旅行ではありません

 ユグラ様にはフィレル。暴君にはライラ。その他のみんなはニーミアの背中に乗り、竜峰を南下する。


 真っ直ぐ東に向かうのが手っ取り早い空路なんだけど、それじゃあいろいろと問題が起きてしまう。


 竜峰から巨大な竜が三体も飛んできたら、アームアード王国の王都は大混乱になっちゃうからね。

 とくに暴君がいるし、飛竜騎士団もいない現状で空を通過するのはいただけない。

 ということで、一度南下して、竜の森の上を通って東へと進むことになった。


 スレイグスタ老に断りを入れなくて良いのかな、と思ったけど。


『なぁに。あのお方のことだ。領域に入った直後に我らだと気付くだろう。空からあの方の場所へはたどり着けぬから、そのまま通り過ぎよう。汝らが帰りに土産話でも持って訪れれば良い』


 とユグラ様に言われました。


 フィレルにはスレイグスタ老と竜の森に関することは全て伝えていないので、彼は意味不明と首を傾げていたけど、僕たちは納得する。ミストラルもそれで大丈夫と言っていたので、問題ないみたいだしね。


 そういえば、アシェルさんは竜峰から苔の広場へと容易く戻ってこれたけど、あれは流石は古代種の竜と褒めるところなんだろうね。

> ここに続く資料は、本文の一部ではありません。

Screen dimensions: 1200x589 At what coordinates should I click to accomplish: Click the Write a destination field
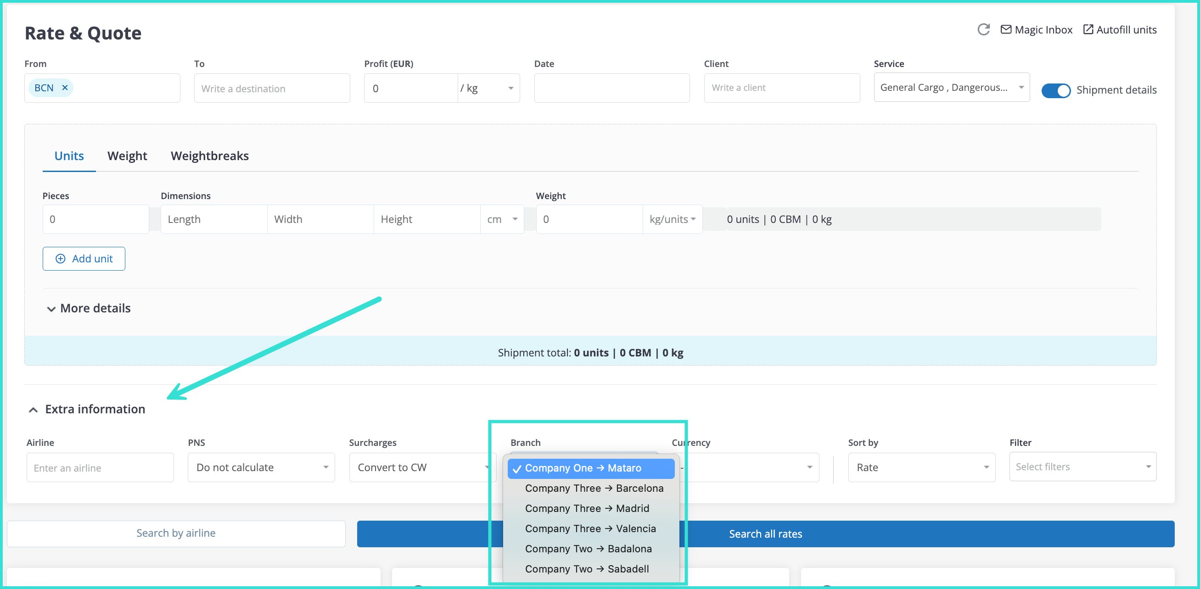[272, 88]
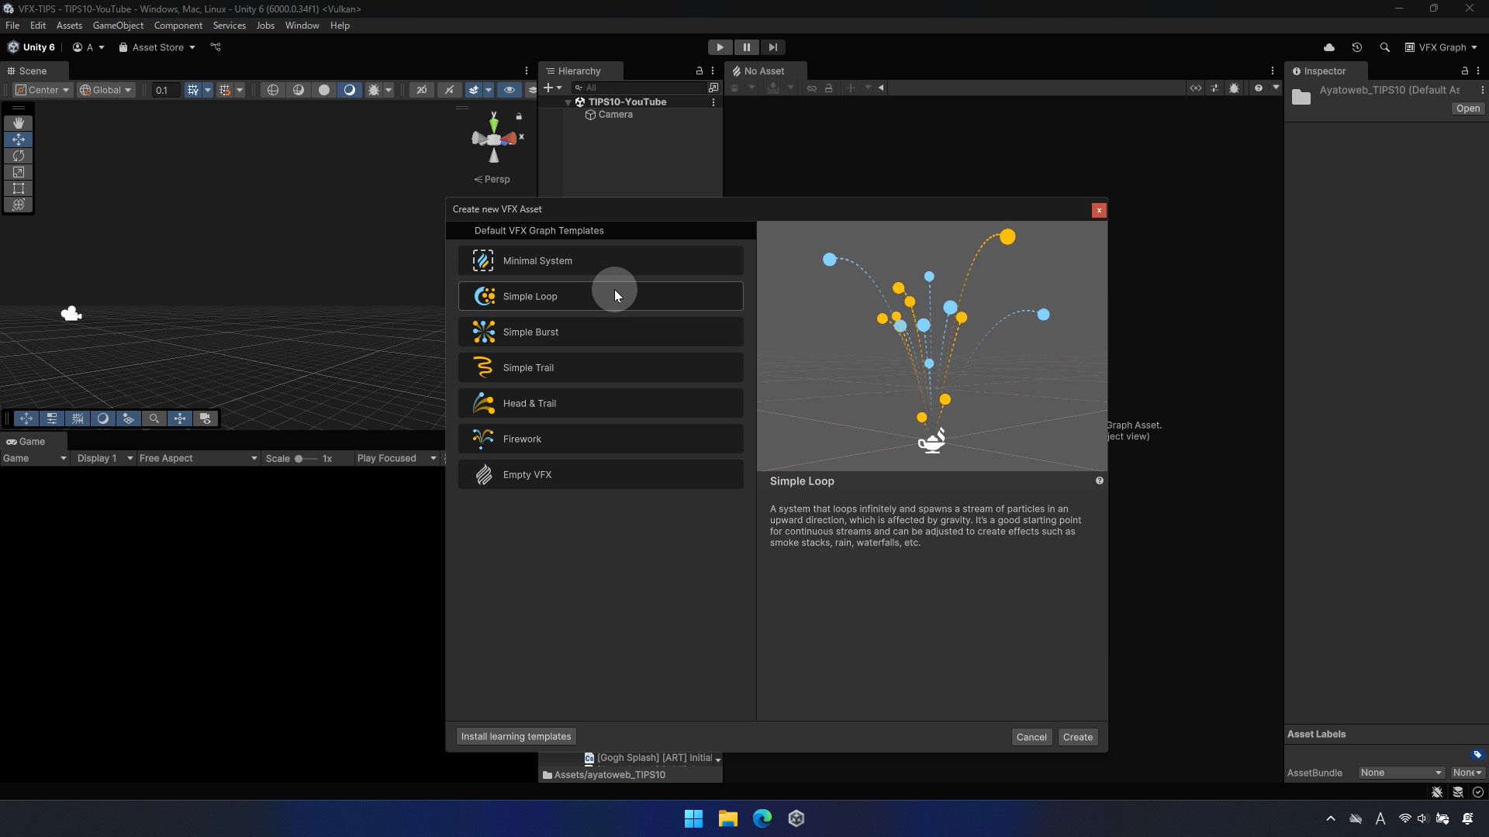Collapse the TIPS10-YouTube scene tree
Viewport: 1489px width, 837px height.
(568, 102)
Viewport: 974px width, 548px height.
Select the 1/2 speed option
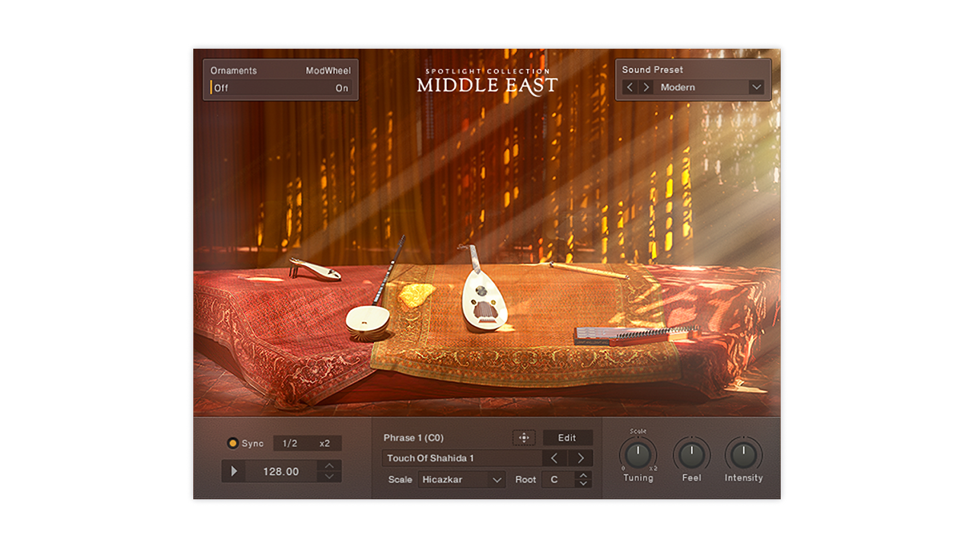tap(290, 443)
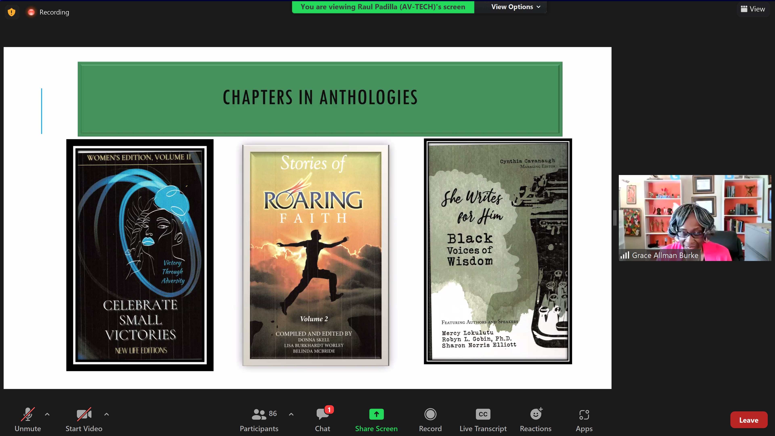Image resolution: width=775 pixels, height=436 pixels.
Task: Expand participants options arrow
Action: click(x=291, y=414)
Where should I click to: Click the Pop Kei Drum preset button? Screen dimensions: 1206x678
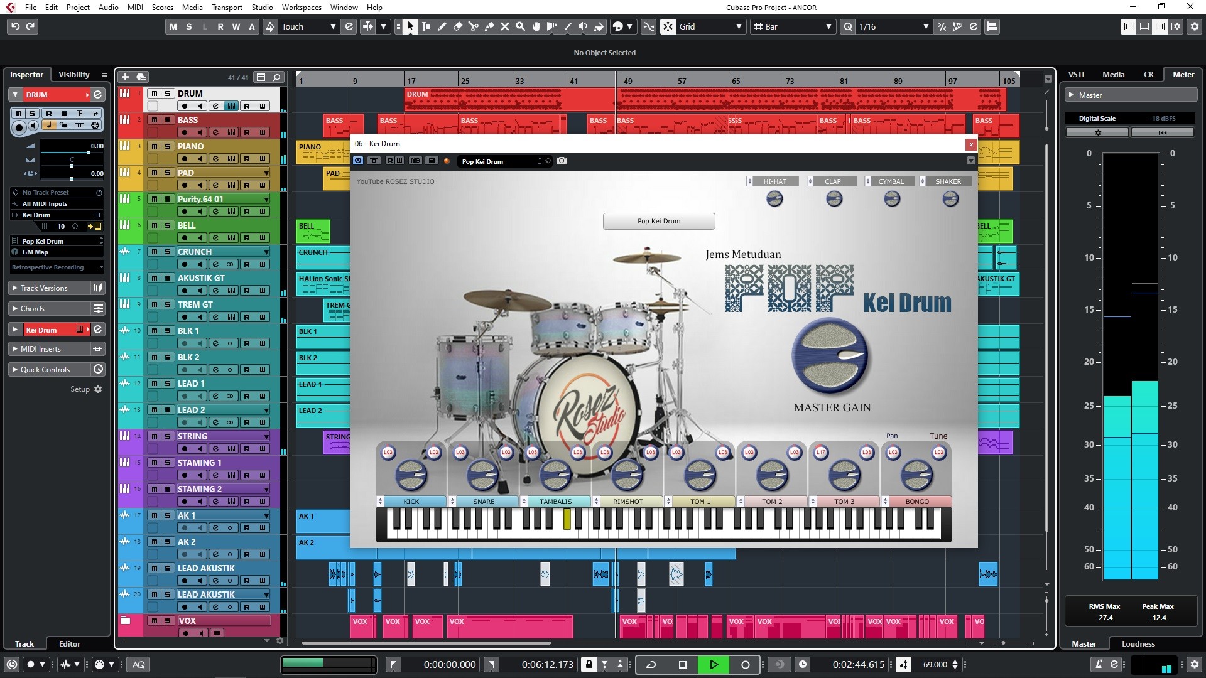click(659, 221)
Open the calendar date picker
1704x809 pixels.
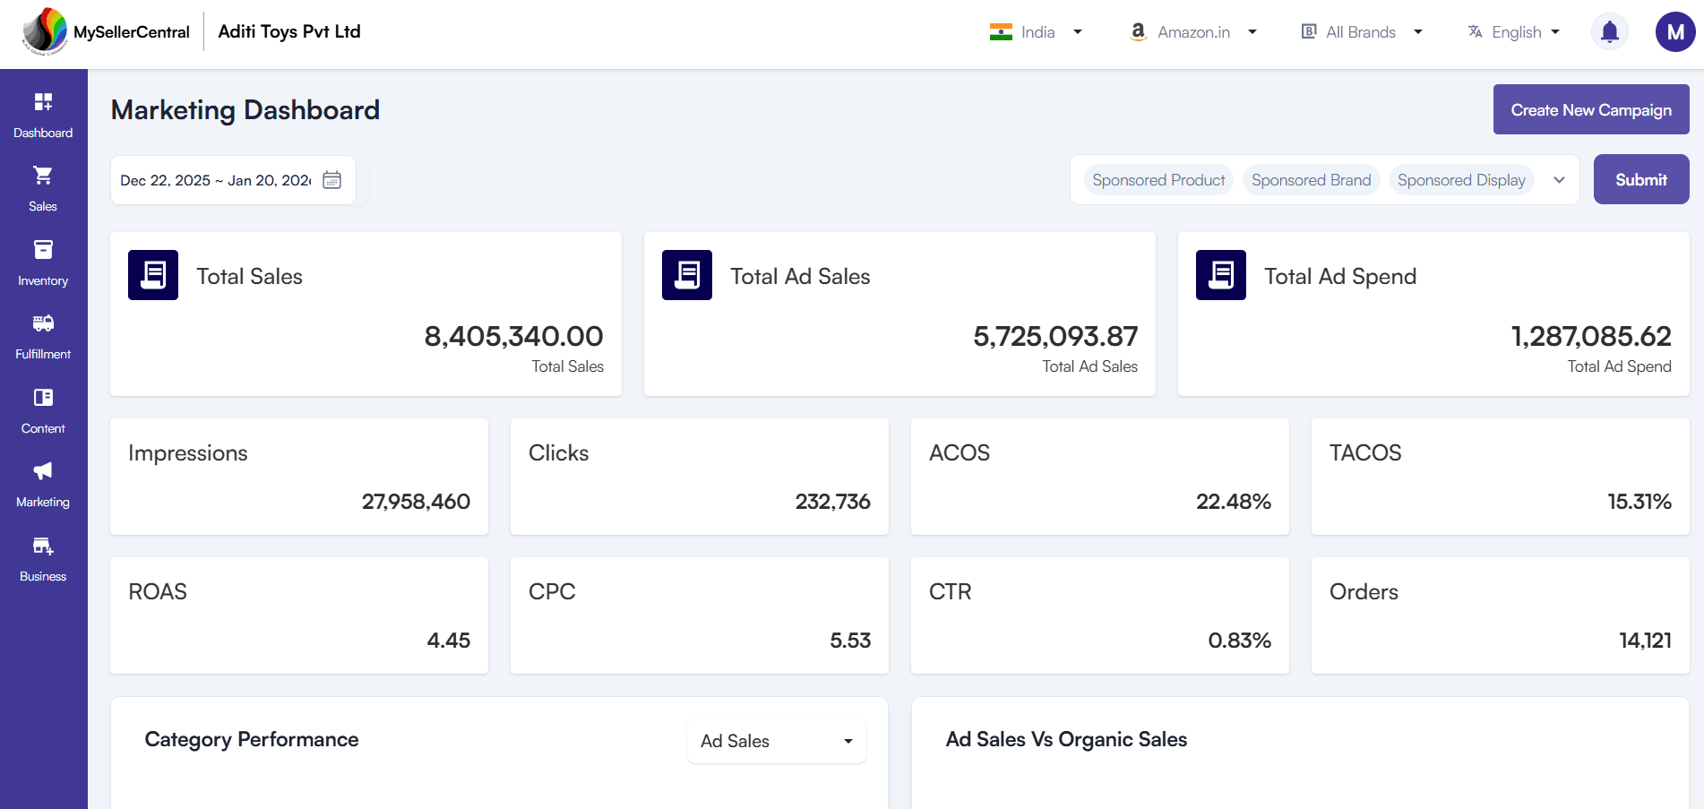[331, 179]
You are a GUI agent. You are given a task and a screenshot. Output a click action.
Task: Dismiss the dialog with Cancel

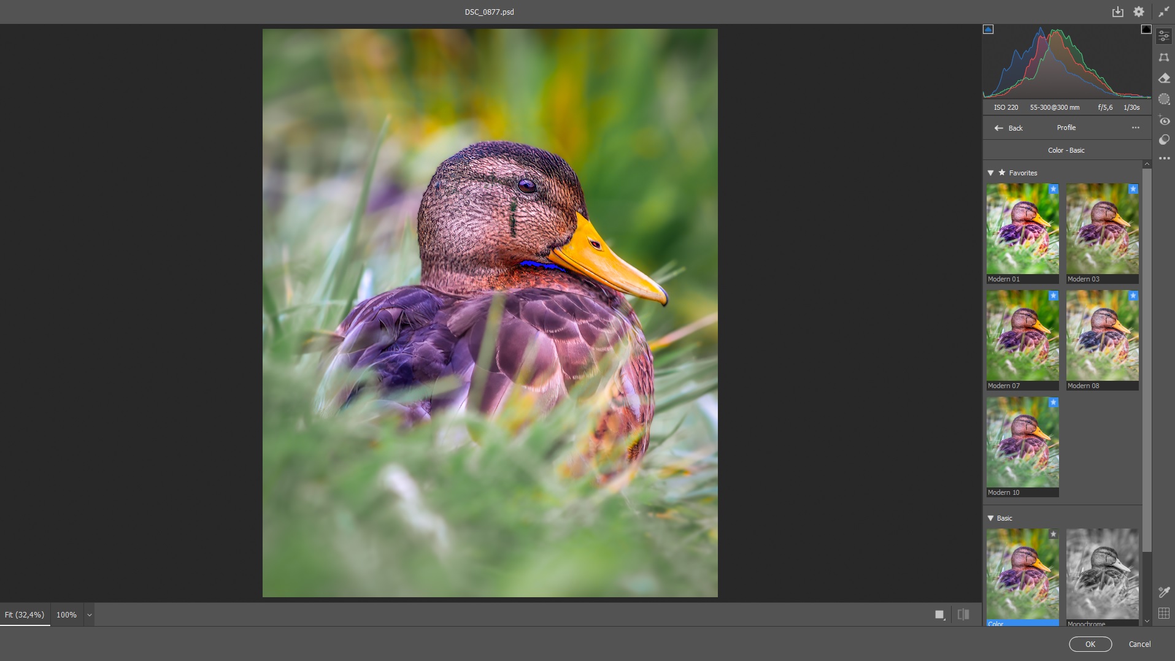tap(1139, 644)
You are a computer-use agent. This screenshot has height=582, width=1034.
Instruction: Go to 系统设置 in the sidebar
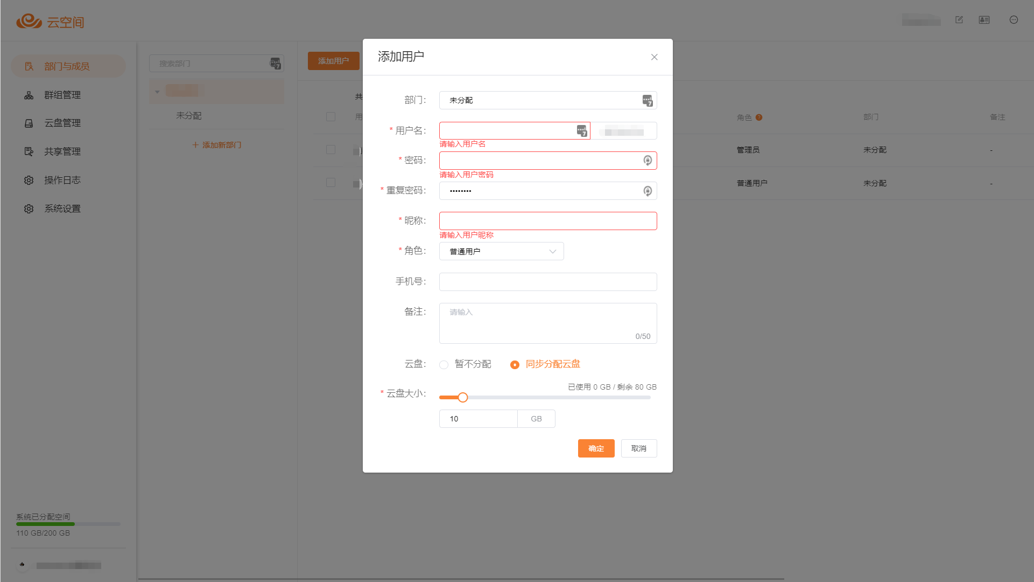62,209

 今度また会える機会があったら、アシェルさんの凄さを実感させてもらおう。


 十分に南下したあと、いよいよ東へ向かい進み出す。


 空の旅は、すこぶる順調だった。

 竜峰の空を飛んでいる間は、運良く魔物や魔獣に出くわすことはなく。竜の森の上空はスレイグスタ老の見張る領域なので、危険な生物は居ない。


 未だに魔獣たちは竜の森で生活しているけど、わざわざ巨竜三体を前に姿を表すことはなかった。


「ええっと、なんか南寄りすぎない?」


 と思うのも仕方ない。だって、北側を見渡してもずっと森が続いているんだもの。

 いくら人目につかない空路を選んだとはいっても、南すぎると遠回りにならないかな?


『黙って付いてくるが良い』


 ユグラ様の先導のもと、どうも南東に向かい進んでいるみたい。

 何か目的があるのかな、と思いながら空の旅を楽しんでいると。それは、緑の視界を切り裂いて現れた。


 空の青を地表に映したかのような、見渡す限りの美しくい水面が見えたかと思うと、瞬く間に眼下いっぱいに広がる。

 高速で飛行する竜だと、視界の先に見えたものは間を置かずに真下の景色へと変わってしまう。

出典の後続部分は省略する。